Vision Bridge Transformer at Scale
Zhenxiong Tan, Zeqing Wang, Xingyi Yang, Songhua Liu, Xinchao Wang
2025-12-01
Summary
This paper introduces a new type of model called Vision Bridge Transformer, or ViBT, which is designed to change images and videos based on instructions. It's a different approach than many existing models that create images from scratch.
What's the problem?
Current methods for changing images or videos, like diffusion models, can be slow and inefficient because they start with random noise and gradually refine it into the desired output. This process takes time and a lot of computing power. The challenge was to find a faster and more direct way to translate one image or video into another.
What's the solution?
The researchers created ViBT, which doesn't start from noise. Instead, it directly learns the 'pathway' or transformation needed to go from an input image or video to the desired output. They built very large versions of this model, with up to 20 billion parameters, and used a Transformer architecture – a common design in modern AI – to handle the complexity.
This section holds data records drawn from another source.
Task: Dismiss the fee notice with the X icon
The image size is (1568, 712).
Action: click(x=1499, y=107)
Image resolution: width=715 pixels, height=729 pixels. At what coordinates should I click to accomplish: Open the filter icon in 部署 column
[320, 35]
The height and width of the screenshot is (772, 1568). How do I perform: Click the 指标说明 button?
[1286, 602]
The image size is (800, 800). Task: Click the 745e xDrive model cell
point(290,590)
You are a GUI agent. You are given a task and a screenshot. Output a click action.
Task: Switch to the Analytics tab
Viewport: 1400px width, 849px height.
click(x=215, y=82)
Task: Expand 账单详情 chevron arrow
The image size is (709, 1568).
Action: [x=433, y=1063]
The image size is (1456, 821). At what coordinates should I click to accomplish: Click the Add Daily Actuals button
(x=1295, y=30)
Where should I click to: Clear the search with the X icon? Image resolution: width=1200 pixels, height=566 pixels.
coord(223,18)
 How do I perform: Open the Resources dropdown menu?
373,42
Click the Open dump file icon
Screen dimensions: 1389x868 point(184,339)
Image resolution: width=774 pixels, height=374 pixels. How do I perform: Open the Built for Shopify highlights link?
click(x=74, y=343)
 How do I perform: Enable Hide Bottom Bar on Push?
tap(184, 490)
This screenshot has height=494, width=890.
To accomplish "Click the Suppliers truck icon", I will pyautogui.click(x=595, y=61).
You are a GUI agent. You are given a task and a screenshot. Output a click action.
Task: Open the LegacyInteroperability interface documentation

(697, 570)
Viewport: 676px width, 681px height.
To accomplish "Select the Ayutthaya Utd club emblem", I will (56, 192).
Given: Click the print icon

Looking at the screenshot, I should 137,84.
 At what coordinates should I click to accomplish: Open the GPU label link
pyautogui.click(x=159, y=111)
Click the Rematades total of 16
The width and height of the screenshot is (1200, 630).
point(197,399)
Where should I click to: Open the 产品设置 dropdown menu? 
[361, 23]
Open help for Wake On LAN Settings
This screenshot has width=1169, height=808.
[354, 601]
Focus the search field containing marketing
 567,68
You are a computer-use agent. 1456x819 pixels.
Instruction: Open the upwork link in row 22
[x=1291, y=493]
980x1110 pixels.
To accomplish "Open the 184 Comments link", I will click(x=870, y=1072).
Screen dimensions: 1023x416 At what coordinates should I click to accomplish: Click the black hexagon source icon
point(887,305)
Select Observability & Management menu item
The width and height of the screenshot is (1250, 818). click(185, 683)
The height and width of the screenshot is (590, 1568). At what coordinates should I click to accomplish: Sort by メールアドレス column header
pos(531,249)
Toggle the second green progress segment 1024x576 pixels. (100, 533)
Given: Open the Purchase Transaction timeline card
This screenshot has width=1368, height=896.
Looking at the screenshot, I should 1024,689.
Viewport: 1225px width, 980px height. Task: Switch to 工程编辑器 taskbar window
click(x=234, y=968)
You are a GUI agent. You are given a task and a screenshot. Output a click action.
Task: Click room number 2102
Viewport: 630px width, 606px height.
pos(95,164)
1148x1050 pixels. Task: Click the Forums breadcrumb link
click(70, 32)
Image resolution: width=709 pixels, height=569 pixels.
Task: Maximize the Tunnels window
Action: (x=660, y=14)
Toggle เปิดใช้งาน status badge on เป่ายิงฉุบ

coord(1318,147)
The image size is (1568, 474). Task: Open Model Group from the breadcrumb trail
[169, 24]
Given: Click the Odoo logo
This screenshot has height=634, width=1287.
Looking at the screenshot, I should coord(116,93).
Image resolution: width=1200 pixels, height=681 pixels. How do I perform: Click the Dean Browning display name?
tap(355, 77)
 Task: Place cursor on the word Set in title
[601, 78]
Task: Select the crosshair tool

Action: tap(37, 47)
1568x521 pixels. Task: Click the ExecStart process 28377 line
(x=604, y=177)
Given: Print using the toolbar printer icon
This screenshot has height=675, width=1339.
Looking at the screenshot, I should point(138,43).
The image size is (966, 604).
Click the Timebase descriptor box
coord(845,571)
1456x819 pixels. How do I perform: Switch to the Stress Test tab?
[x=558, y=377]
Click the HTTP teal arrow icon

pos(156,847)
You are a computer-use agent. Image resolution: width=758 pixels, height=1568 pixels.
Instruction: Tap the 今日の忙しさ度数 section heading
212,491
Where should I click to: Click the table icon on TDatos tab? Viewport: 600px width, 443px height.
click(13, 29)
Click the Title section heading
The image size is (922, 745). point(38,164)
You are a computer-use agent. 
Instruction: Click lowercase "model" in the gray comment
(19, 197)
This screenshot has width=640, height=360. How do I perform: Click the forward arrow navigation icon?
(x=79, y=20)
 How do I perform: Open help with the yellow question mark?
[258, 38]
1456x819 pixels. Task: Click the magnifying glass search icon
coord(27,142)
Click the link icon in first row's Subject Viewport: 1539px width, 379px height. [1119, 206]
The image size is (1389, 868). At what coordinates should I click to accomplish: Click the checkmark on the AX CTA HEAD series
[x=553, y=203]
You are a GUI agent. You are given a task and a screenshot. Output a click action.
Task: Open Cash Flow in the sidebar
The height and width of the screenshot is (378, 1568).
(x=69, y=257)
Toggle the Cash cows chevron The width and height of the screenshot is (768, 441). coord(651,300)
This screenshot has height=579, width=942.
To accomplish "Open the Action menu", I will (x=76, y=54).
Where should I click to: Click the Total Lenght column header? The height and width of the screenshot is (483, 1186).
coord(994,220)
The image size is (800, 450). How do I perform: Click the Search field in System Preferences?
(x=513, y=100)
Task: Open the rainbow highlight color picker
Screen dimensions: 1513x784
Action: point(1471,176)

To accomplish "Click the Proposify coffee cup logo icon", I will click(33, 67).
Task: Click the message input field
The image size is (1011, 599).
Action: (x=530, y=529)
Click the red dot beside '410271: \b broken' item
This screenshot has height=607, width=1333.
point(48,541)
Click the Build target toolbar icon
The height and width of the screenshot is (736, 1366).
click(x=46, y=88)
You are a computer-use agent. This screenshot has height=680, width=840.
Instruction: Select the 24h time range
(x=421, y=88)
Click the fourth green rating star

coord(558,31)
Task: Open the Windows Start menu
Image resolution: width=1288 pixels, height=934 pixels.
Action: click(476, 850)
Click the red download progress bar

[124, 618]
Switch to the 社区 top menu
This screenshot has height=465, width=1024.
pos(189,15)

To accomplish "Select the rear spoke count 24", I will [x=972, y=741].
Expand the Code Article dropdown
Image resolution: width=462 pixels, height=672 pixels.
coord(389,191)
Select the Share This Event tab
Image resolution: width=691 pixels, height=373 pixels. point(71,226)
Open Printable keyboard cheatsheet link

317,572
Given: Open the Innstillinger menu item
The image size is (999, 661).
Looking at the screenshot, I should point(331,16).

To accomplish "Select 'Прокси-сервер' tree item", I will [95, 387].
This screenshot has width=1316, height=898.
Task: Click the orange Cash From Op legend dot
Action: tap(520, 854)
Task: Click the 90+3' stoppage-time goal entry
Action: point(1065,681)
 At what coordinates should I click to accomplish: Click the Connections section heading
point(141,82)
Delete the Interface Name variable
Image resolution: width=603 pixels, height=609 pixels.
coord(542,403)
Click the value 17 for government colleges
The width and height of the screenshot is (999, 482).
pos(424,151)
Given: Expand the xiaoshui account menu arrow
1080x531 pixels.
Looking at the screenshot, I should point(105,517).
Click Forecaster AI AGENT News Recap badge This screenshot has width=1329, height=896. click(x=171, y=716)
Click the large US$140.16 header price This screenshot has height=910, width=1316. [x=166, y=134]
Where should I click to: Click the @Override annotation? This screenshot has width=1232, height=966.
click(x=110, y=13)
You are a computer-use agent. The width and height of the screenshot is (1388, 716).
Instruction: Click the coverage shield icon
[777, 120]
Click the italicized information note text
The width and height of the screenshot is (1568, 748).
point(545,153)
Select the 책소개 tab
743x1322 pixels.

They also developed a new training technique to make the model more stable and reliable.
Why it matters?
This work shows that Bridge Models, when scaled up significantly, can be very effective for tasks like editing images based on text instructions and creating complex video transformations. This could lead to faster and more efficient tools for image and video editing, potentially impacting fields like content creation and visual effects.
Abstract
We introduce Vision Bridge Transformer (ViBT), a large-scale instantiation of Brownian Bridge Models designed for conditional generation. Unlike traditional diffusion models that transform noise into data, Bridge Models directly model the trajectory between inputs and outputs, creating an efficient data-to-data translation paradigm. By scaling these models to 20B and 1.3B parameters, we demonstrate their effectiveness for image and video translation tasks. To support this scale, we adopt a Transformer architecture and propose a variance-stabilized velocity-matching objective for robust training. Together, these advances highlight the power of scaling Bridge Models for instruction-based image editing and complex video translation.